● **WORK INSTRUCTIONS**:
**a.** Summarize the passage on rural finance and rural distress in two sentences.
**b.** Write the next part of the passage on rural finance and rural distress, picking up after its final sentence.

● **PASSAGE PROVIDED**:
Speaking on Rural Finance, Prof Rawal traced the policy of the various governments between 1969 and 2005, and the impact of liberalisation on rural credit, which he pointed out, was clearly to force peasants into the arms of the money lenders and others in the rural areas.

Uma Seth addressed the issue of rural distress and highlighted its severity and pointed out that the government’s policy has not addressed the basis of this. This was that increasing commercialisation and capitalisation of Indian agriculture had exposed the millions of small peasants on very small holdings to very high risks and insecurities; there was no insurance for such risks. In the context of no guarantee of output prices in the face of increasing input costs, the small and middle peasants have been forced into perpetual indebtedness.

● **SUPPLIED MATERIAL**:

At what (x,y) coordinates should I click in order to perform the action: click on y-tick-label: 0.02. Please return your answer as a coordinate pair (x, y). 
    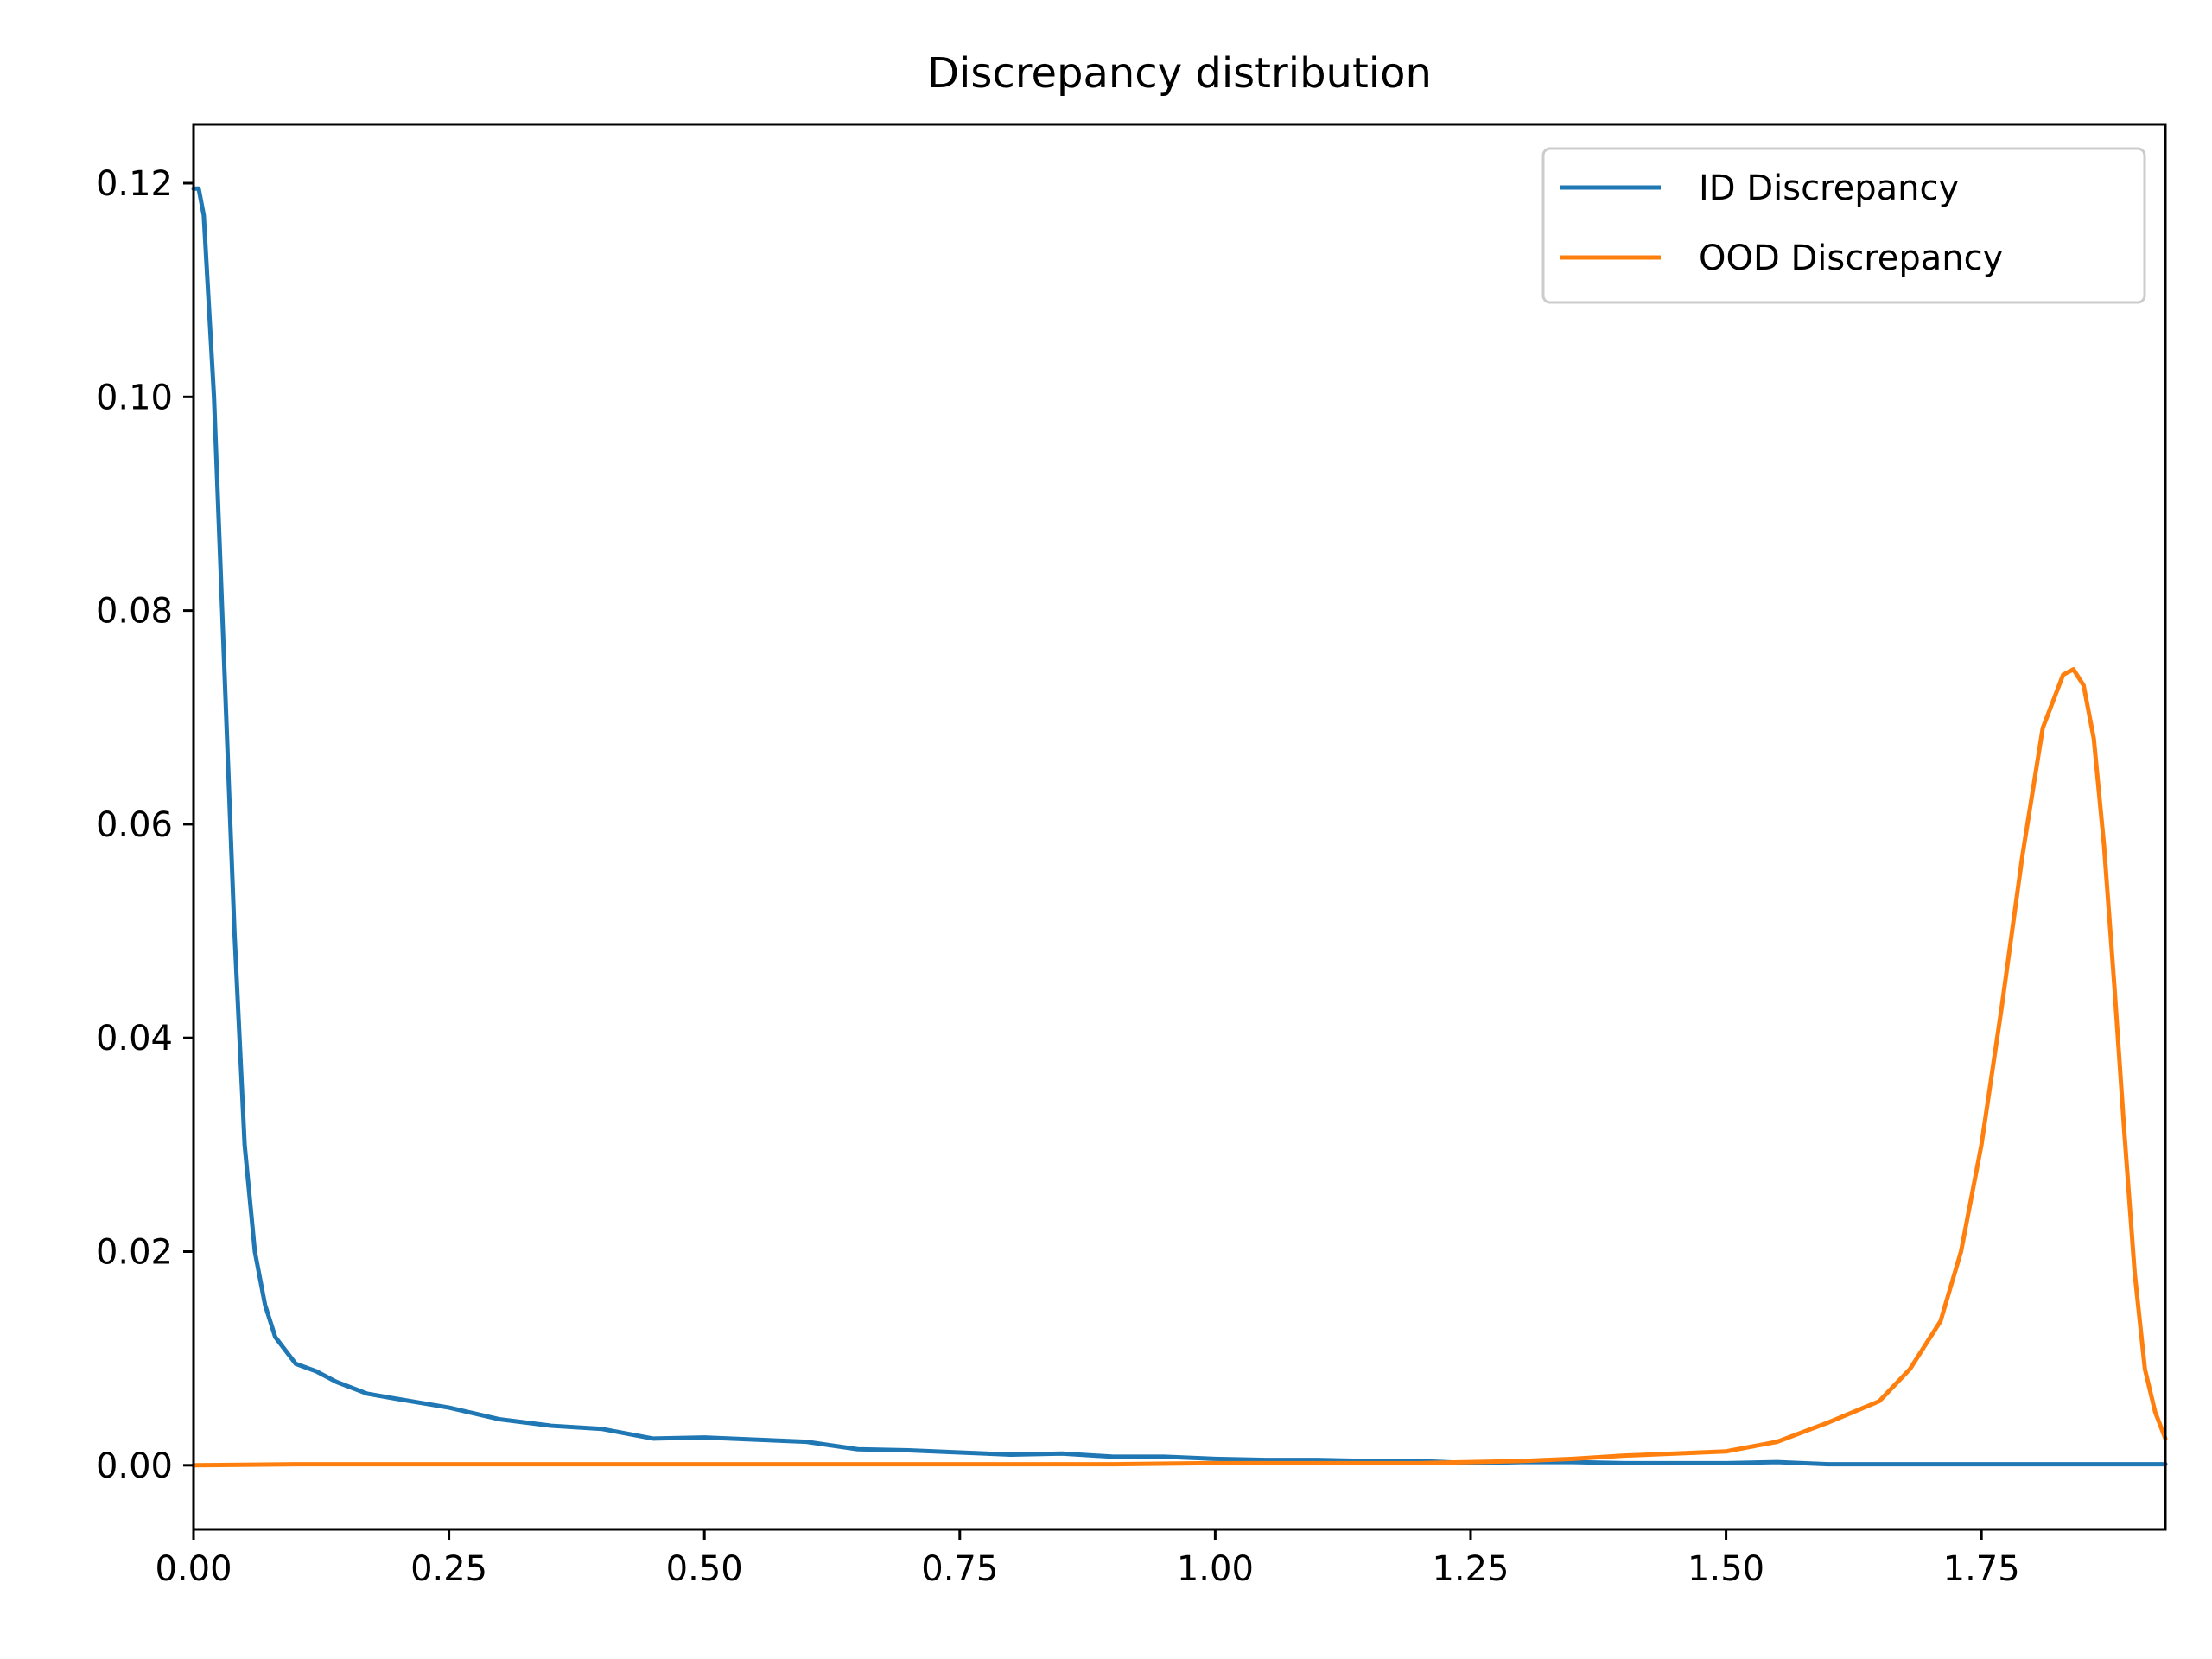
    Looking at the image, I should click on (134, 1253).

● **TASK RESULTS**:
**a.** Prof Rawal traced government policy on rural credit from 1969 to 2005 and argued that liberalisation forced peasants into the arms of money lenders and others in rural areas. Uma Seth stressed the severity of rural distress and said government policy had not addressed its basis: commercialisation and capitalisation of agriculture had exposed small peasants to high, uninsured risks, and with no guaranteed output prices amid rising input costs, small and middle peasants had been forced into perpetual indebtedness.

**b.**
Uma Seth pointed out that nothing will change substantially without changing the relations of production. She pointed to the monopolisation of trade and pocketing of the surplus by the middlemen and big corporations; while the farmer received a pittance for his produce, a mere 40 percent of its value on the average. At such a time, government policy is clearly stated to promote agri-business and enabling big corporations to further monopolise trade.

She concluded with appreciation of the important role of the students, teachers and public servants of Hissar, who were striving for an alternative to the present economic and political course which was leading to the devastation of the peasantry, the workers, the youth and students, women and all sections of the Indian people.